(Stored records)

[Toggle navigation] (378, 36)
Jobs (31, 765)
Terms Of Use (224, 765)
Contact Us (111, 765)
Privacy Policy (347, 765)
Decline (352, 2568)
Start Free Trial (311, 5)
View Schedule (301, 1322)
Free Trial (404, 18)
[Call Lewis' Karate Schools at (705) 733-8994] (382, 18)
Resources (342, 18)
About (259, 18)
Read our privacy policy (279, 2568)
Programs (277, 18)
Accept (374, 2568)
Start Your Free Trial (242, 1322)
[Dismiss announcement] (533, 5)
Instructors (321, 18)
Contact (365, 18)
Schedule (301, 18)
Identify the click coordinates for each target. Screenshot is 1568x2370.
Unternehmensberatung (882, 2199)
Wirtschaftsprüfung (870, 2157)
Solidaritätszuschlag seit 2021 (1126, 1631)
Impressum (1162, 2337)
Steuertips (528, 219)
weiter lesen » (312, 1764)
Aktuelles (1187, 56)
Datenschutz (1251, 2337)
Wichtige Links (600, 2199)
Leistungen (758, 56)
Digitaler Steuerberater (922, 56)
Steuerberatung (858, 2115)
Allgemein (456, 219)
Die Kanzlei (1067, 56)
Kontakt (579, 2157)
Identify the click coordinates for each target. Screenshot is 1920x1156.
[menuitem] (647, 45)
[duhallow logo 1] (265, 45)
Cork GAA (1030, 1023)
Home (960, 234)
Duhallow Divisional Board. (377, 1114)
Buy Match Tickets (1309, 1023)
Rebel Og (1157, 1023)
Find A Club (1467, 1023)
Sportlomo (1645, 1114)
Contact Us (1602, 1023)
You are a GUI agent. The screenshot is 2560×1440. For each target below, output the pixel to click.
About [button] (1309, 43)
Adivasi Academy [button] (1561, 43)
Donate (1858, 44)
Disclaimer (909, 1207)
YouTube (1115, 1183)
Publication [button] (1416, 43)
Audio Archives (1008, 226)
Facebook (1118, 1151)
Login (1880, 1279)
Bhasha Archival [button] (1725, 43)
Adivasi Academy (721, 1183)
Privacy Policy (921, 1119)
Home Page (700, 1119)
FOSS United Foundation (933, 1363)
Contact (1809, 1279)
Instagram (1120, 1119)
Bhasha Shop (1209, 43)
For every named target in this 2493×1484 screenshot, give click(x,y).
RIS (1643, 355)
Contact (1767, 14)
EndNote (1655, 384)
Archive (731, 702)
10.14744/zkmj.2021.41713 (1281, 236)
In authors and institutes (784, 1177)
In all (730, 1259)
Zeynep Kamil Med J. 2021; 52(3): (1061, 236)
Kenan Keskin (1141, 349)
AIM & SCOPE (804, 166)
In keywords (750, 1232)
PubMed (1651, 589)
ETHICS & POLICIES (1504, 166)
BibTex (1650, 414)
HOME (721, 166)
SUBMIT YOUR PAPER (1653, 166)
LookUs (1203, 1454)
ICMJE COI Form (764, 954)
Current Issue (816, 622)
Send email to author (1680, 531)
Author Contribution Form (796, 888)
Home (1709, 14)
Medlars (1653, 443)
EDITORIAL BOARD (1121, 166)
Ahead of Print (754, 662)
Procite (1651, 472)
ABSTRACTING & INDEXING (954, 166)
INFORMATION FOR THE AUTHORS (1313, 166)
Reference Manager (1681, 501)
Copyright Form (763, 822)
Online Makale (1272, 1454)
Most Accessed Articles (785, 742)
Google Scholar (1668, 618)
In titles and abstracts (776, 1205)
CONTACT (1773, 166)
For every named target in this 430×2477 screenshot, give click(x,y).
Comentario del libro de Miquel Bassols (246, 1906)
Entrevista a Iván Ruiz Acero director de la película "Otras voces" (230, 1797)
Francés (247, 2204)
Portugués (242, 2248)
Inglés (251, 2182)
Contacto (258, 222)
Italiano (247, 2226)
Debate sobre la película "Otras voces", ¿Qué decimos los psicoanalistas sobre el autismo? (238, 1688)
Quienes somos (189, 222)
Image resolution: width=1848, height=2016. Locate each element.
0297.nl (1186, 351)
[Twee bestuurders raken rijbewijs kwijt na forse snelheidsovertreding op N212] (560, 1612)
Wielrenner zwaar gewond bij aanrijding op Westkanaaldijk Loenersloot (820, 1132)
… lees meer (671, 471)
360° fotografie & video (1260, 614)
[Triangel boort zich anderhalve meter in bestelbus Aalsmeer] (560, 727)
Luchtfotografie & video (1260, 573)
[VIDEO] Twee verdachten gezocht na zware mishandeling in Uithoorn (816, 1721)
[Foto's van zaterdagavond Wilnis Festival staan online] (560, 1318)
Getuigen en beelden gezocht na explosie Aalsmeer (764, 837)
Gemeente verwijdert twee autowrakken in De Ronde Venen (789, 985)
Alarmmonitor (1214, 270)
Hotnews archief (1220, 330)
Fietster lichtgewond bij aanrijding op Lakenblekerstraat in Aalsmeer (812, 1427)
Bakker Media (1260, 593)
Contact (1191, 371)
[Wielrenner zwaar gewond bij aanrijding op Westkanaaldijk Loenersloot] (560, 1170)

ACTION ITEM: You are asked to reproduce word for word the line containing "Bakker Media (1260, 593)" and every subsequent line through the end of the entries.

RESPONSE:
Bakker Media (1260, 593)
Contact (1191, 371)
[Wielrenner zwaar gewond bij aanrijding op Westkanaaldijk Loenersloot] (560, 1170)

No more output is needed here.